Stored items ->

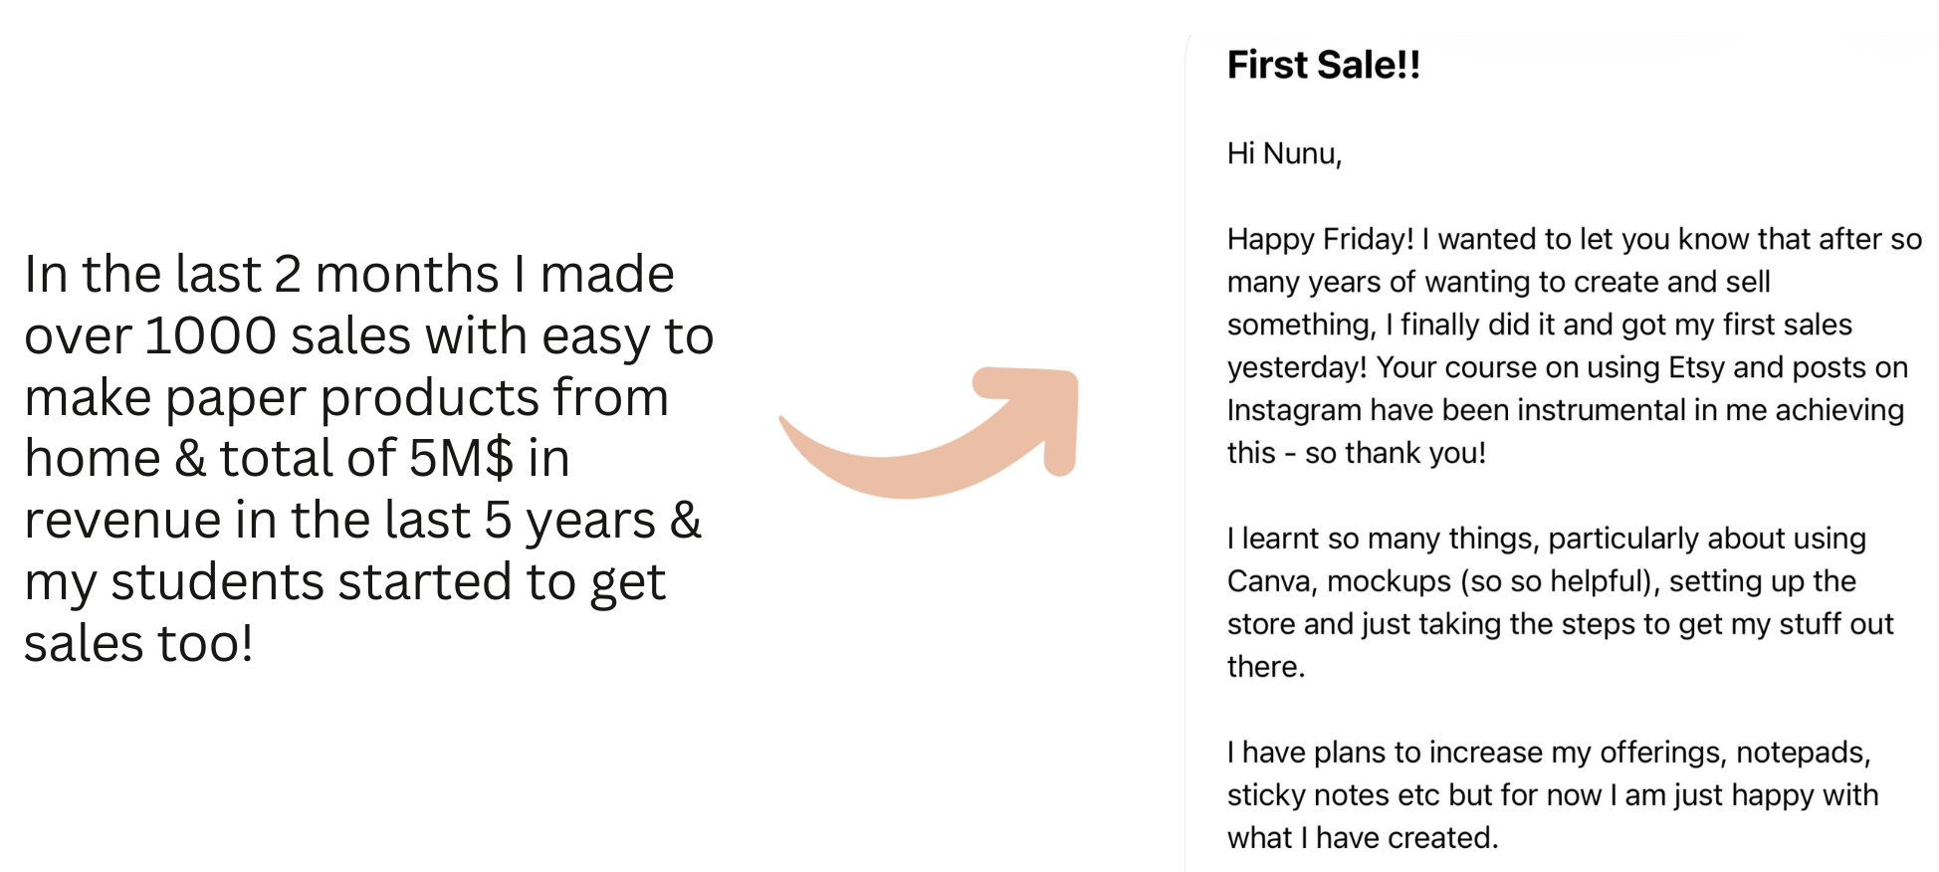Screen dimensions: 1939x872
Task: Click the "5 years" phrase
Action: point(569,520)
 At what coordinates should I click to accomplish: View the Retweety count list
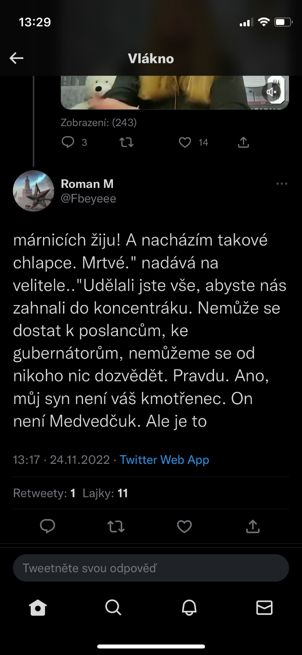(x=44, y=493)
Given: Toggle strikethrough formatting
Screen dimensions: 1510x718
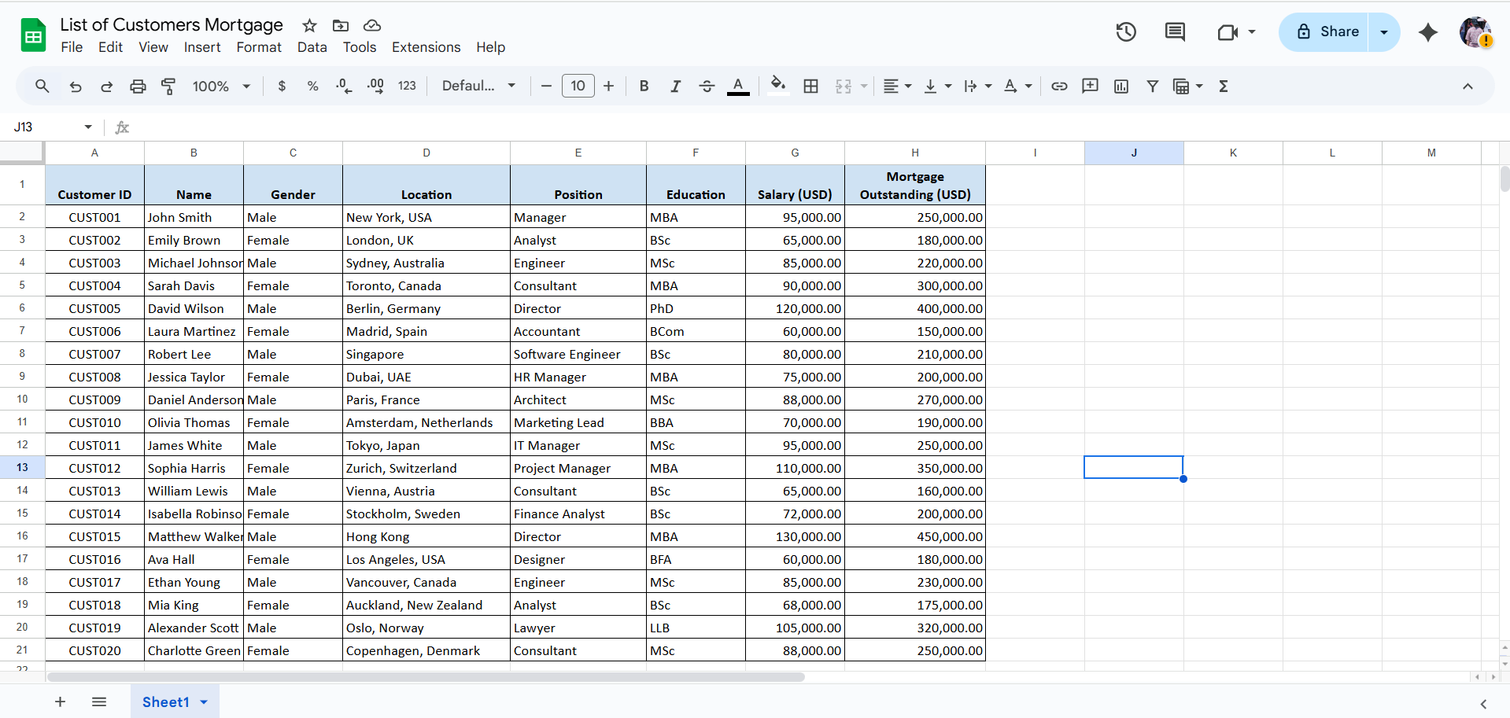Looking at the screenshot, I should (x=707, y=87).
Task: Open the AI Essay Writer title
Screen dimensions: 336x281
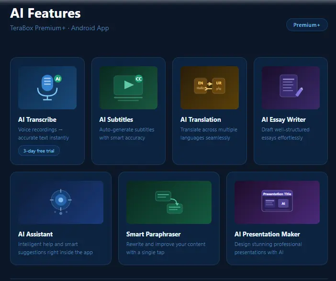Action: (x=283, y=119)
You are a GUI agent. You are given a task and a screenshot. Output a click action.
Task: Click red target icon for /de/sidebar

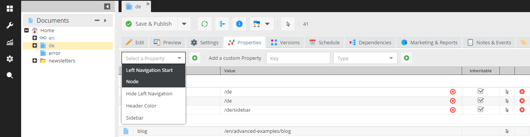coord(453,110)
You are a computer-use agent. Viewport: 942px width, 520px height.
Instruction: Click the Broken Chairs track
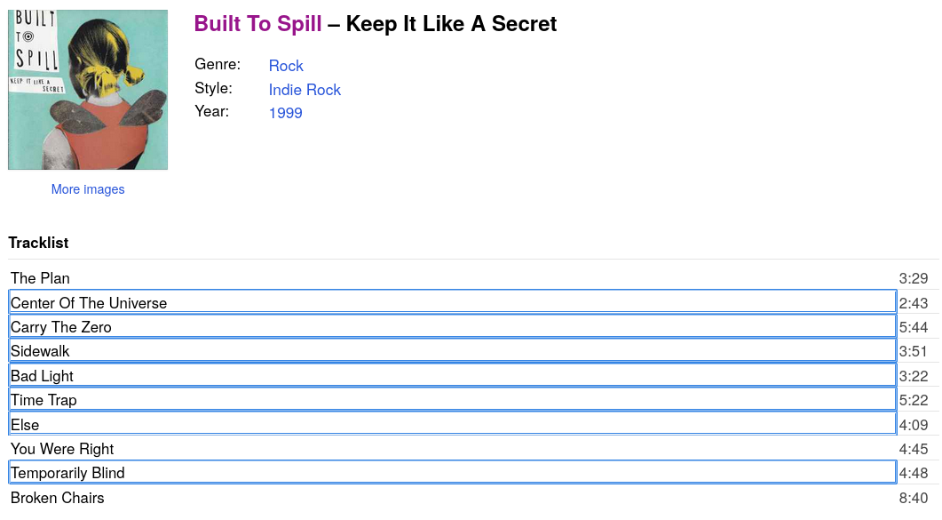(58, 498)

Your objective ->
This task calls for the lines from the line holding "At what coordinates" through the last line above, restated word for word with both ends included and the pictures dropped.

Exercise output ->
 At what coordinates should I click to accomplish: View the Retweety count list
(x=44, y=493)
Given: Toggle strikethrough formatting
Screen dimensions: 1510x718
Looking at the screenshot, I should (x=707, y=87).
Task: Open the AI Essay Writer title
Screen dimensions: 336x281
Action: (x=283, y=119)
You are a GUI agent. You are given a task and a screenshot. Output a click action.
Task: Click red target icon for /de/sidebar

coord(453,110)
You are a computer-use agent. Viewport: 942px width, 520px height.
Instruction: Click the Broken Chairs track
(58, 498)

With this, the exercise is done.